What you have to do =>
Only the lines from the one holding "The width and" through the end of the material are to be repeated, exactly and without pictures.

Task material =>
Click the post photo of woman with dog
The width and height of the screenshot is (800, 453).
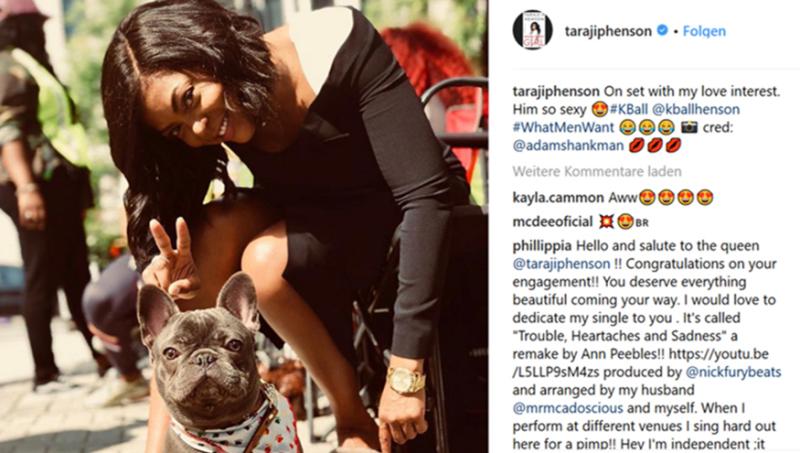coord(244,226)
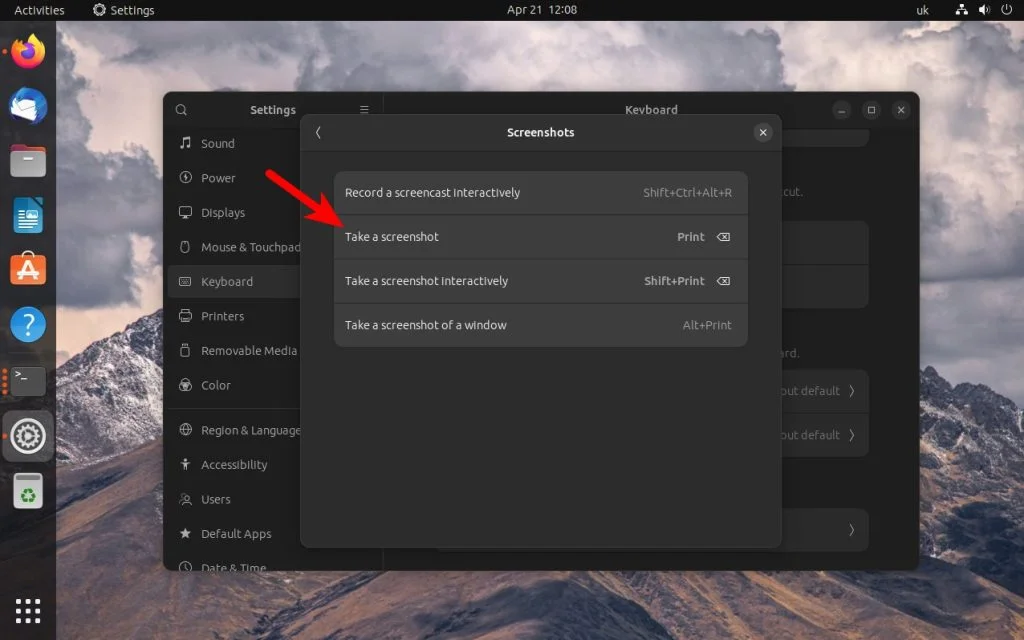Click the Power settings icon

pyautogui.click(x=183, y=178)
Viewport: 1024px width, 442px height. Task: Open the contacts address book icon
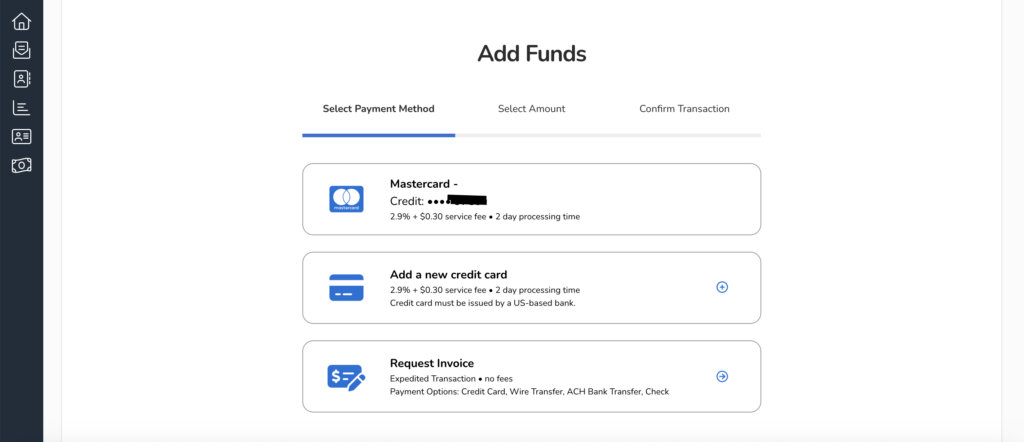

Task output =>
The width and height of the screenshot is (800, 453).
coord(244,226)
Click the Power settings icon

pyautogui.click(x=183, y=178)
Viewport: 1024px width, 442px height. Task: Open the contacts address book icon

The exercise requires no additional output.